Aunque mantuvieron rasgos semejantes, es importante discernir que cada pueblo escandinavo mantuvo unas formas de expansión individuales: los noruegos exploraron el litoral del Océano Atlántico, seguramente desde las costas septentrionales de América del Norte, pasando por Groenlandia, Islandia y el norte de Irlanda hasta Marruecos, y dieron lugar a la leyenda de Erik el Rojo; la incursión de los daneses, que aparecieron como los auténticos vikingos de las leyendas (realizando la práctica del blóthorn o águila de sangre en la turbada presencia pública) haría parecer el ataque normando como una mera transacción comercial (sembrando el caos en Normandía e Inglaterra a partir del año 912). Los suecos, por último, estarían más caracterizados por su faceta comercial que por la guerrera, produciéndose su dilatación especialmente por las estepas rusas, donde hallaron una mínima confrontación.
De esta manera, los vikingos saquearán Hamburgo (año 845), París (años 845, 857, 885 y 886), Cádiz y Sevilla (año 859), y Pisa (año 860) hasta que, en torno a la etapa comprendida entre el 930 y el 980, las expediciones comiencen a no dar los frutos deseados (las riquezas ciudadanas ya no eran comparables a las de los siglos VIII y IX) y la firma de acuerdos fronterizos con los invasores provoque un largo periodo de paz hasta los nuevos ataques daneses de 1014 a 1016. De entre estos compromisos oficiales, destaca el caso del jefe vikingo Hrolf Ganger, más conocido como “Rollón” (que podemos ver en series como “Vikings” producida por The History Channel y a la que, como a toda la cinematografía de entretenimiento, no debemos dar absoluta credibilidad), con el rey de Francia Carlos III (apodado el Simple) cuando la dinastía carolingia ya tocaba a su fin.
En resumen, y para cerrar este artículo (ahora que ya conoces con más detalle los pormenores de estas últimas invasiones), estamos ante una serie de pueblos que buscan riqueza y expansión al igual que el propio Carlomagno o Justiniano ya lo hicieran, pero que han sido tildados de barbaros e invasores por una Historia que únicamente tiene por héroes a la casta venida de la Europa meridional.
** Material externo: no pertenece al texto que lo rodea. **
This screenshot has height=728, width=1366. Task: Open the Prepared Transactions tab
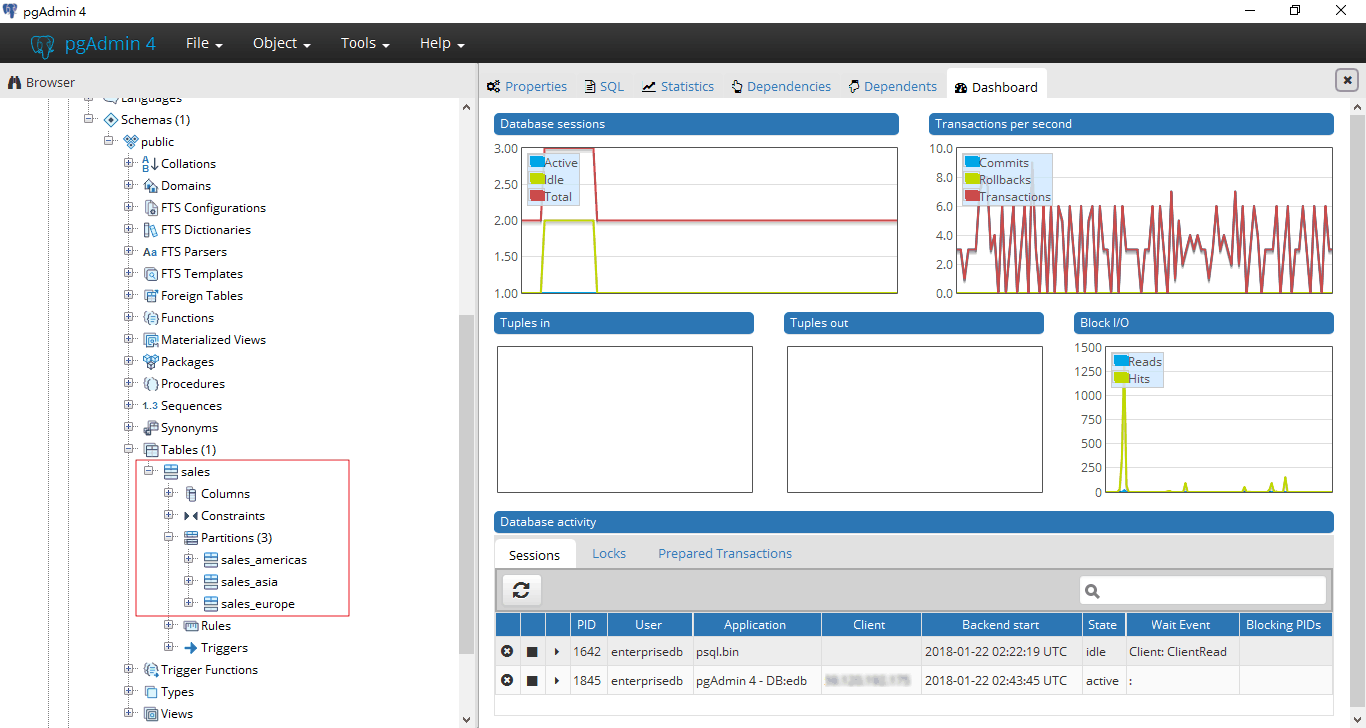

Y ya que mencionamos esta área geográfica, terminemos con una cita del gran Plutarco en sus “Moralia” sobre política que espero te haga reflexionar, querido lector: “¡Ay del hombre que tilda de invasor al pueblo vecino! ¡Ay, del que olvida que antaño hubo de poner el pie y la espada en las tierras de uno anterior! Guerra es guerra, amigos míos, y aunque Fortuna y Clío nos hayan sido generosas, debemos tener presente que bárbaros fuimos todos.”